The above is quite a partial account, skipping over plotlines and bypassing many characters. But perhaps that's inevitable, given the ground to cover. The season lays themes and develops characters slowly and patiently over the episodes. The more time you invest in it, the more you are paid back. It even manages to combine this with an apparent arbitrariness, with the shock of the unexpected always around the corner. (One established but minor character starts to be built up, whereupon he's killed off literally mid-sentence.)

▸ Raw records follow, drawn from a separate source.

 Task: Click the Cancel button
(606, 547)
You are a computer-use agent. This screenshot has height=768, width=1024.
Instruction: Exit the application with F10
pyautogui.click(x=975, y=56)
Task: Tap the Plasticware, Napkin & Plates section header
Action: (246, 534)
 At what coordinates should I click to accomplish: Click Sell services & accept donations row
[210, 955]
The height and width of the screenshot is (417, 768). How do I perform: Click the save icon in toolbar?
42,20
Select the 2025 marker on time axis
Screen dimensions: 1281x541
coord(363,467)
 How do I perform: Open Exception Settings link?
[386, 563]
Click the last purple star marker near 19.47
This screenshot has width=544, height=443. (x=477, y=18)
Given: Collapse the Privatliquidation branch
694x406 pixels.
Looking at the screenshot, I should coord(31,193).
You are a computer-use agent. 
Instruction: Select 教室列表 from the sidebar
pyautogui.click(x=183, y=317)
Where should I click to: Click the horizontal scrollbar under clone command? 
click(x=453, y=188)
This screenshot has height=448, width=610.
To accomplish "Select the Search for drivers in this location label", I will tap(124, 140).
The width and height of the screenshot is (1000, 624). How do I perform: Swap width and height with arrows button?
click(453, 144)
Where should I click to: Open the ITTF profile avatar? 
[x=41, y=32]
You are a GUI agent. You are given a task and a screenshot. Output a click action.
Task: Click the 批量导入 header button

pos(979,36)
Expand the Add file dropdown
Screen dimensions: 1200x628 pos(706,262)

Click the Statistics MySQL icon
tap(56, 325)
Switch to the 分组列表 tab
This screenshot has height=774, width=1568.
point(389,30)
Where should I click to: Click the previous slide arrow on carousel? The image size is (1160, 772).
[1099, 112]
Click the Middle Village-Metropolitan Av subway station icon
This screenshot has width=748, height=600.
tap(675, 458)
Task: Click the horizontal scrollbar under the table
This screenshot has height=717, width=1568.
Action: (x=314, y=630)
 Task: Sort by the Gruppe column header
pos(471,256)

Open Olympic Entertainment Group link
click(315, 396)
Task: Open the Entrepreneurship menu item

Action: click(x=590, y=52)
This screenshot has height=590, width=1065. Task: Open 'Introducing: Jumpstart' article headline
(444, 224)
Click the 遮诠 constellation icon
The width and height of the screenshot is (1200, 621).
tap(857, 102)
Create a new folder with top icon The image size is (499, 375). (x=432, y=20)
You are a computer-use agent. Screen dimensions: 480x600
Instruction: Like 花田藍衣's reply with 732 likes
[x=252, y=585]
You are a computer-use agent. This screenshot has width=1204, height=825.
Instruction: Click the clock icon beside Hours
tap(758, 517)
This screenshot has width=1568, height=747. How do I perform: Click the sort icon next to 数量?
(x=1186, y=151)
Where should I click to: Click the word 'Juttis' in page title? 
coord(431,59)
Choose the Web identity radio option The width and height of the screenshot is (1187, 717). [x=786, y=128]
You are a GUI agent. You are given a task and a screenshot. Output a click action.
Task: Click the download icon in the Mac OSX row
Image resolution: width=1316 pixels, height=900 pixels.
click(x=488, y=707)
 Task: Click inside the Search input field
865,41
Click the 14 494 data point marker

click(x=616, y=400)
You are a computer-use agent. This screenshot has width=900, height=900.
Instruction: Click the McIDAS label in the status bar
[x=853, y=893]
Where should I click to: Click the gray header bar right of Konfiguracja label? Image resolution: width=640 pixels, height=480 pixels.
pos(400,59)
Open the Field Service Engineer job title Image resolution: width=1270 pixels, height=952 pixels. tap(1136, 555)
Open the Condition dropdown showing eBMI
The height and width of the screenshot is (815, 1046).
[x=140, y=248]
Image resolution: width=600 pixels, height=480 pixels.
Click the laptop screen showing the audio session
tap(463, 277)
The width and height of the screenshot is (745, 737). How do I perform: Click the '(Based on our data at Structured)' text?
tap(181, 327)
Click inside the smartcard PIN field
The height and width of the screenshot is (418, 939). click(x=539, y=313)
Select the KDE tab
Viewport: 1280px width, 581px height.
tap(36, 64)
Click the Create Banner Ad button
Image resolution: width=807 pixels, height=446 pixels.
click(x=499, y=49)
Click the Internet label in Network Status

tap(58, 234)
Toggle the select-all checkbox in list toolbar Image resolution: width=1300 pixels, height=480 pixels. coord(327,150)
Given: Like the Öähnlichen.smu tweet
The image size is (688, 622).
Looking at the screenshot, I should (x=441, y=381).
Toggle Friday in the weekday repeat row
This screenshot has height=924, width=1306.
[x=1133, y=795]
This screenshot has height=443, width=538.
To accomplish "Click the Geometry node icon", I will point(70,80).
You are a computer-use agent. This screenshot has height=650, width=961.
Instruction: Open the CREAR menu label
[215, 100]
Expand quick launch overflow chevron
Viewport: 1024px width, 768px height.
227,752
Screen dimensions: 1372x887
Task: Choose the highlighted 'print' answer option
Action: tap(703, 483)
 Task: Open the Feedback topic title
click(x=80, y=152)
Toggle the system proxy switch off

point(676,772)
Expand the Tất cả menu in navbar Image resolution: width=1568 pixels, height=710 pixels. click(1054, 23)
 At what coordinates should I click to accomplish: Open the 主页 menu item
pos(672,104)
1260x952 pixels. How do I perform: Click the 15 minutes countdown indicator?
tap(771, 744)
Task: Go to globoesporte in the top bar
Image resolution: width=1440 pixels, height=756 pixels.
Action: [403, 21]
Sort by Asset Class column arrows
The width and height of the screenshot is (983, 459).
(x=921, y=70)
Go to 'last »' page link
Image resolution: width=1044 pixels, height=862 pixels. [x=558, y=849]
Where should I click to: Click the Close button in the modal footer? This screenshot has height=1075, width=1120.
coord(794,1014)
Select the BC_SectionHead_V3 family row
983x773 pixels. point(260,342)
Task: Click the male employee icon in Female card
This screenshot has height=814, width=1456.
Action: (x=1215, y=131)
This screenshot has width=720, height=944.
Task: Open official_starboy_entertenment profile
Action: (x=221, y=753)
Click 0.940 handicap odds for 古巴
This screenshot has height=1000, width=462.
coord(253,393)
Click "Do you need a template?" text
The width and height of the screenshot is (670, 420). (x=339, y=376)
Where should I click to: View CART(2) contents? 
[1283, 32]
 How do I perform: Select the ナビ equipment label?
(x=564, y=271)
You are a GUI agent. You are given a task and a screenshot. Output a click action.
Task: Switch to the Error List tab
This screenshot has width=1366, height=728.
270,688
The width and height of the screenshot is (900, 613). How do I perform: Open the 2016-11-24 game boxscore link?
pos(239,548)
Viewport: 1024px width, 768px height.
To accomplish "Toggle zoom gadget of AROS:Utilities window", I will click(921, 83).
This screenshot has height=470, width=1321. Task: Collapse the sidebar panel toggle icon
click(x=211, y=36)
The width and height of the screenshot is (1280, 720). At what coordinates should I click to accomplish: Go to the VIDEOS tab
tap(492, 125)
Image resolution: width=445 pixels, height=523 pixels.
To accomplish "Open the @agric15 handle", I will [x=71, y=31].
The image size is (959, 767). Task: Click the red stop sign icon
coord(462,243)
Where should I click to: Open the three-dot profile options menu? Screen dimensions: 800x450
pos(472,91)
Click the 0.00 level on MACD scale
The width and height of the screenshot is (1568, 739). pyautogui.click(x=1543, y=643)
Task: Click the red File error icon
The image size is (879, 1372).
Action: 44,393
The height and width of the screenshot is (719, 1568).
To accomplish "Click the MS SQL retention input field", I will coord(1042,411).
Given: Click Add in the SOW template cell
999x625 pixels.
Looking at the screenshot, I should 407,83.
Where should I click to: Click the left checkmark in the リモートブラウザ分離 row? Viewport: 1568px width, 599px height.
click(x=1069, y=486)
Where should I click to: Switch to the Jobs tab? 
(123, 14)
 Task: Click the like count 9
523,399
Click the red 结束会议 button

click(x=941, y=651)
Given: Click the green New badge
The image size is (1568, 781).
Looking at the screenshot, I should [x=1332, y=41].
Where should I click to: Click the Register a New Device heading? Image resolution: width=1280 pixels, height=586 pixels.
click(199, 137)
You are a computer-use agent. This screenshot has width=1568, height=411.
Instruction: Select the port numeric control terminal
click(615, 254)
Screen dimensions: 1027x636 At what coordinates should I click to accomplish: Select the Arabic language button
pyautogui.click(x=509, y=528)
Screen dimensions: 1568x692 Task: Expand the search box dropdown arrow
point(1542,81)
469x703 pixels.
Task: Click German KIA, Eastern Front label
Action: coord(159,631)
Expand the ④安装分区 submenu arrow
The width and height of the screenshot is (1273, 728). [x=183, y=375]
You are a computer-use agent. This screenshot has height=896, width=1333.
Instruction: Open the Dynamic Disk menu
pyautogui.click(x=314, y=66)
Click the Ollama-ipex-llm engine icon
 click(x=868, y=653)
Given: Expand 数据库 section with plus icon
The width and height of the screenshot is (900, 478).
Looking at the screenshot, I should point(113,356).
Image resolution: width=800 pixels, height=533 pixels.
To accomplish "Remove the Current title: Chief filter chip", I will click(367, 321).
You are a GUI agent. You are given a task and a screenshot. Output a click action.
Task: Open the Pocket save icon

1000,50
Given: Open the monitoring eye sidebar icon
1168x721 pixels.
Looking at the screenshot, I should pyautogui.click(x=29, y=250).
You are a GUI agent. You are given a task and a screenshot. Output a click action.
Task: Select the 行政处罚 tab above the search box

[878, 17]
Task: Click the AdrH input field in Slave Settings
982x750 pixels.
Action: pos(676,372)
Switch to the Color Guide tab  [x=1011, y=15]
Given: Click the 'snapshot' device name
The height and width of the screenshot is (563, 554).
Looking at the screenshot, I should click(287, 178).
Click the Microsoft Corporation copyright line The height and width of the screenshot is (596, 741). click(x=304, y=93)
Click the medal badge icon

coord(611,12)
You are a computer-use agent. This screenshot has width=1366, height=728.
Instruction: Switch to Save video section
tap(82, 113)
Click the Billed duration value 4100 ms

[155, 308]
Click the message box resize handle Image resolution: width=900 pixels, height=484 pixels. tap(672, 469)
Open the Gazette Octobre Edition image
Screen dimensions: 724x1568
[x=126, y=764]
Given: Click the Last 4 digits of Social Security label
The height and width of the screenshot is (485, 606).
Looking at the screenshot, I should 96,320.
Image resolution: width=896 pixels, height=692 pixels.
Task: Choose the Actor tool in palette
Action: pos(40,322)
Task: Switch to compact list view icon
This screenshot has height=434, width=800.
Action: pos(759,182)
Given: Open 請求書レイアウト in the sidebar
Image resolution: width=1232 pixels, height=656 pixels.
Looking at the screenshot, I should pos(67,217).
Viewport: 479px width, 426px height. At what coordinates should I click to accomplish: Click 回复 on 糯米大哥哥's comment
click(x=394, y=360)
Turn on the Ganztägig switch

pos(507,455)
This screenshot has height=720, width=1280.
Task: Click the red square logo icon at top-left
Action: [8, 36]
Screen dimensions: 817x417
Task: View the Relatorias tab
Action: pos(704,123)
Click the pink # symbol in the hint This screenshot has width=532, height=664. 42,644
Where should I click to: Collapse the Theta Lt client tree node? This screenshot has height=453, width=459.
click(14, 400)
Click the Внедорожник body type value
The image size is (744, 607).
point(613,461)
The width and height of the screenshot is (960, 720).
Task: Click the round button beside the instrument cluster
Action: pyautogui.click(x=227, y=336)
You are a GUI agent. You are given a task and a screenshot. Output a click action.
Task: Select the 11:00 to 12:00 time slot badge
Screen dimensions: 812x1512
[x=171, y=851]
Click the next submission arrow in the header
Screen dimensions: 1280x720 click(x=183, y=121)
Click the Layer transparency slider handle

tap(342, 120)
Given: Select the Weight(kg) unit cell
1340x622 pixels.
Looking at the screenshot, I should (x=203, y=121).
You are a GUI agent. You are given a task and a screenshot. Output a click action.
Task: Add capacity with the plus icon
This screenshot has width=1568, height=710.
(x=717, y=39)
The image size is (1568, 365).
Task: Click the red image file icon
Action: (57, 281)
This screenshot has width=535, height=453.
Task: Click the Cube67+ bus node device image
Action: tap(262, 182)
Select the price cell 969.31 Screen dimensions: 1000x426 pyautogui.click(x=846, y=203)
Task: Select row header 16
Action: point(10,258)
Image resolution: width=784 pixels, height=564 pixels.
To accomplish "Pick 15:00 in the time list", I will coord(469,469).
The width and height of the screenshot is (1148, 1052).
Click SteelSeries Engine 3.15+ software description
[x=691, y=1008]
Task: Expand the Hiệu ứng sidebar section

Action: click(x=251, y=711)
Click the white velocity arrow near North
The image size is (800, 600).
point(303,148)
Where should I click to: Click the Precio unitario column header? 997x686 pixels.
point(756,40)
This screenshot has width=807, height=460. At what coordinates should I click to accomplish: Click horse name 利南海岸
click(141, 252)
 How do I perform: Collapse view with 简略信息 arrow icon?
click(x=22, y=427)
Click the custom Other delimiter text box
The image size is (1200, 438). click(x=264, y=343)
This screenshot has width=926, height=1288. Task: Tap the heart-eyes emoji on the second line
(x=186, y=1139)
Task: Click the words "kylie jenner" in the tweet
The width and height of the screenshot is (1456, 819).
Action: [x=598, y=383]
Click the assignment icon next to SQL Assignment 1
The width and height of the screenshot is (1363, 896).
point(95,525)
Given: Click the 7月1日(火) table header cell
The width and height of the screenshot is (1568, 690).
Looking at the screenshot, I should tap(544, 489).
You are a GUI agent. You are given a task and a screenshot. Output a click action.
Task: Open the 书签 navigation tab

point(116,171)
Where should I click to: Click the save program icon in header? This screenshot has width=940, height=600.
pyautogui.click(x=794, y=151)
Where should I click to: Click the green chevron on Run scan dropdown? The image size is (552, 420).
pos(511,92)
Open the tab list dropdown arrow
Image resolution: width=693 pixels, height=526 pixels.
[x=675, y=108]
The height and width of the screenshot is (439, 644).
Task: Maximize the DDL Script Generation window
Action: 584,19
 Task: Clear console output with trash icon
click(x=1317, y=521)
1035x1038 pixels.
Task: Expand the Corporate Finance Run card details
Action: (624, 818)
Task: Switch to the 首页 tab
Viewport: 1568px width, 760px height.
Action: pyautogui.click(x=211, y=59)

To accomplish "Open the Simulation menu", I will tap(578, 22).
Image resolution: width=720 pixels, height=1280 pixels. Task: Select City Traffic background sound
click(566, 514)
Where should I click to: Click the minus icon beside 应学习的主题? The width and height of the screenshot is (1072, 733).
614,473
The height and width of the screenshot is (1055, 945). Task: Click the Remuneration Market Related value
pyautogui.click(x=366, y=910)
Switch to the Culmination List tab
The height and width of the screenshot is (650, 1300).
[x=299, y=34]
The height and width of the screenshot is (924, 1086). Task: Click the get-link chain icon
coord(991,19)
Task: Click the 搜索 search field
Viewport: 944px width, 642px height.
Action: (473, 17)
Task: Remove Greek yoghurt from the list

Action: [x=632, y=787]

And yet it seems to fail the final hurdle. One positive feature of the earlier Shane plotline was that it built up week by week and was then brought to a conclusion. Yet by failing to give us the final confrontation with the Governor the show lapses back into that zombie state of perpetual deferment. The Governor is not an rogue's gallery figure who can be brought back at regular intervals. Deprived of this season's themes, no longer in charge of Woodbury, he's just going to become a bad guy with an eye patch. To reduce him to some sort of Hooded Claw to Michonnes' Penelope Pitstop, perpetually reappearing to tie her to some railway line or other, that would take nothing forward but only detract from what has gone before.
It doesn't even make any internal sense. It might well be in character for him to slaughter his own troops once they'd questioned his sacrosanct orders. But with no reason to suppose any witnesses survived he'd surely ride back to Woodbury, blame the whole thing on Rick's group and start plotting their downfall all over again. Woodbury, even after his daughter's death, has seemed his world until that point.
Finally, whatever possessed them to take one of the best shows currently on TV and bump it down the schedules to Channel 5*? A channel whose very name looks like a typo. A channel I'd never previously watched, which I'm not sure I even knew existed. And one I'm now likely to forget about again unless 'The Walking Dead' comes back to it.